Many years ago, I read a statistic stating that something like 98 percent of the things we fear never actually happen.
I believe the point of the study was that we shouldn't fear so many silly things. The chances are so slim that we'll be in a plane crash, or hit by a bus, or mauled by a bear that we just shouldn't sweat it.
I, however, took a completely different slant when I read the results of that study. I took it to mean that if I worry about every possible negative scenario - lying awake at night scrutinizing the possibilities and the outcomes - the odds that those bad things will happen are reduced exponentially.

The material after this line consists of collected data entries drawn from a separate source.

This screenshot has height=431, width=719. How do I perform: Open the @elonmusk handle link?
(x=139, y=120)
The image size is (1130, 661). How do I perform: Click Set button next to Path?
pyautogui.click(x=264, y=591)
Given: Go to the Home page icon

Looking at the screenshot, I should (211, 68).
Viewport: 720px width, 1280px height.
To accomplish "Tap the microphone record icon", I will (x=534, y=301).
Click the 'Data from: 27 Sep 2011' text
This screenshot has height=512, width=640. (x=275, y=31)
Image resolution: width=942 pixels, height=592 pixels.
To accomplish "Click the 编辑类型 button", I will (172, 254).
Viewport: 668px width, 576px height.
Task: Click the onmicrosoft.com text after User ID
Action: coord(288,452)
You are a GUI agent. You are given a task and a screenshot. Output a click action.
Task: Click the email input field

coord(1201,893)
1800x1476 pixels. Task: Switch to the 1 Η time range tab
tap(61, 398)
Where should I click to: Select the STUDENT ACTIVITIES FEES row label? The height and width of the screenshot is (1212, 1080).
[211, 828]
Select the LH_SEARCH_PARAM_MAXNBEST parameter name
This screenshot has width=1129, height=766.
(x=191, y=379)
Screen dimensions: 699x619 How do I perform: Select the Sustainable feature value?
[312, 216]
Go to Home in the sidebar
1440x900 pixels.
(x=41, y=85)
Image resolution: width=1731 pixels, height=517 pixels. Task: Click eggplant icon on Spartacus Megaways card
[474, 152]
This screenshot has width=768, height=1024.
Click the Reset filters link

So I face every situation in my life with a twinge of fear, a heaping helping of paranoia. Every time I drive, every time I step outside, every time I do something that could lead to trouble, my mind races with the danger that could be lurking around the bend. I start thinking about what I would do if X, Y and Z all happen at once and my life were turned upside-down - how would I react, to whom would I turn?
Ninety-eight percent of the time (give or take a percentage point), I never have to enact my escape plan. The situation comes and goes without incident, and I am safe to face the next challenge in life.
Call it a superstition if you'd like. But my ''plan-for-the-worst'' mentality has proven the rule - my fears almost never come true.
Sure, there have been rough times. The best-laid plans have blown up in my face a time or two, my fears have come to fruition and I've needed to pick up the pieces. All the doomsday preparation in the world couldn't have readied me. But there are no 100-percent fail-safes out there, are there? If there were, we'd all be way too happy. And a story without at least a little conflict isn't worth telling.
When you're fearing for the worst, though, any positive outcome is a net gain. I wish I'd saved the article from so many years back that gave me that mantra, because I'd love to give its author credit.
My life isn't great by any means. I could be a lot better person in any number of ways. But my life has turned out a great deal better than I feared it could have, and that's an achievement in its own right.